İyisi mi siz ‘din dersi’ni savunun!

Millî Güvenlik dersinin önümüzdeki ders yılında kaldırılacağının açıklanması “Türkiye’de ve dış temsilciliklerde” memnuniyetle karşılandı. Ekseriyet bu ‘haber’den memnun olmakla beraber, endişeye kapılanlar da yok değil. Hatta, “Madem Millî Güvenlik dersi kaldırılıyor, o halde ‘Din Dersi’ de kaldırılsın” diyenler de oldu.

Tabiî ki ‘din dersi’ ile ‘millî güvenlik dersi’ni kıyaslamak Türkiye ve dünya şartlarına uyan bir kıyaslama değil. Arada dağlar kadar fark var. Ancak, mevcut halde okullarımızda okutulan ‘din dersi’nden veliler olarak memnun olduğumuz da akla gelmesin. Memnun değiliz, aksine mevcut ‘din dersi’nin ıslâh edilerek gerçek anlamda ‘doğru İslâm’ı öğretmeye imkân vermesini talep ediyoruz.

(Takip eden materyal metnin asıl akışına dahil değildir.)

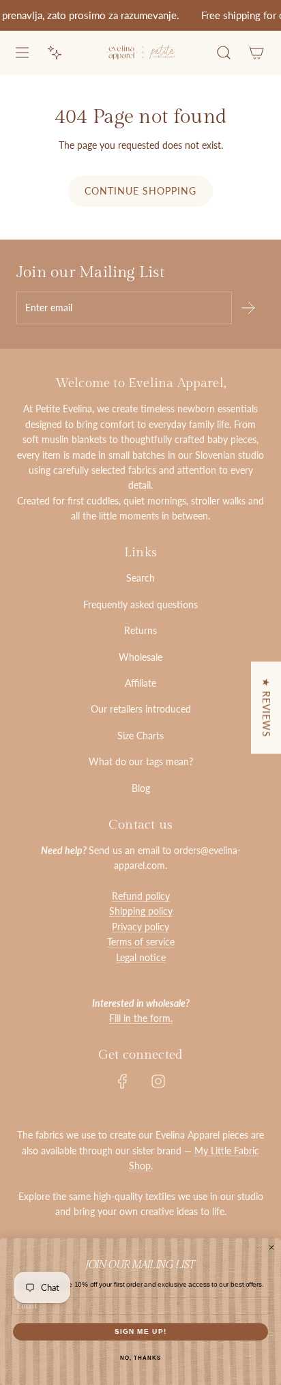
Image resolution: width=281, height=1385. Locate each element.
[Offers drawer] (54, 52)
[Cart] (256, 52)
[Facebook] (122, 1081)
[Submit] (248, 307)
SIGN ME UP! (141, 1331)
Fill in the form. (141, 1018)
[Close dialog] (271, 1247)
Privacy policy (140, 926)
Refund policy (141, 896)
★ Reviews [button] (266, 707)
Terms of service (141, 941)
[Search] (223, 52)
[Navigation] (21, 52)
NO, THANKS (140, 1358)
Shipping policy (141, 911)
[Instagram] (158, 1081)
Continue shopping (140, 191)
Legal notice (141, 957)
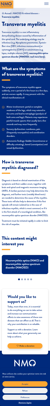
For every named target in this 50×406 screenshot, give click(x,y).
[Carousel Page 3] (25, 279)
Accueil (8, 13)
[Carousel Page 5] (31, 279)
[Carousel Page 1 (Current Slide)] (19, 279)
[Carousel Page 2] (22, 279)
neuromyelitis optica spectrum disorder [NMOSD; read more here (25, 55)
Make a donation (26, 346)
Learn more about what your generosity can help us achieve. (24, 333)
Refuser (25, 390)
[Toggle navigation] (46, 3)
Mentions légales (25, 402)
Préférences (25, 397)
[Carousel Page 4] (28, 279)
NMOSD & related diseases (25, 13)
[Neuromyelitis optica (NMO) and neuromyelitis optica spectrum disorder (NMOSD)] (25, 264)
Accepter (25, 384)
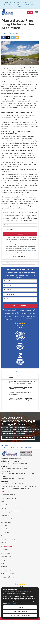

Millî Güvenlik dersinin kaldırılması gündeme gelince, ona nisbet ederek ‘Din Dersi de kalksın’ diyenler şunu hatırda tutmalı: Türkiye’deki büyük ekseriyet, mevcut haliyle okullarda okutulan ‘din dersi’nden memnun değildir. Çünkü okullarımızda gerçek anlamda bir ‘İslâm diniyle ilgili ders’ okutulmuyor. Okutulan, “Din kültürü ve ahlâk bilgisi dersi”dir. Dolayısıyla bu ders, hiçbir zaman milletin arzu ettiği seviyede bir ‘din dersi’ değildir.

“İdealist din dersi öğretmenleri”mizi tenzih ederiz, ama ekseriyetle bu ders ‘boş verilmiş’ bir derstir. Öğrenci üzerinde ‘not’ etkisi de olmadığı için bu durumdan öğretmenler dahi rahatsızdır. Hatta ve hatta çoğu lisede, özellikle de son sınıflarda ‘din dersi’nde üniversite hazırlık testleri çözülür! Çünkü yıllardan beri üniversiteye giriş imtihanlarında ‘din dersi’ ile ilgili dikkate alınacak sorular da sorulmamaktadır. Bir dersten, üniversiteye giriş imtihanlarında soru sorulmuyorsa öğrencilerin o dersi dikkate alması beklenemez ve beklenmemeli.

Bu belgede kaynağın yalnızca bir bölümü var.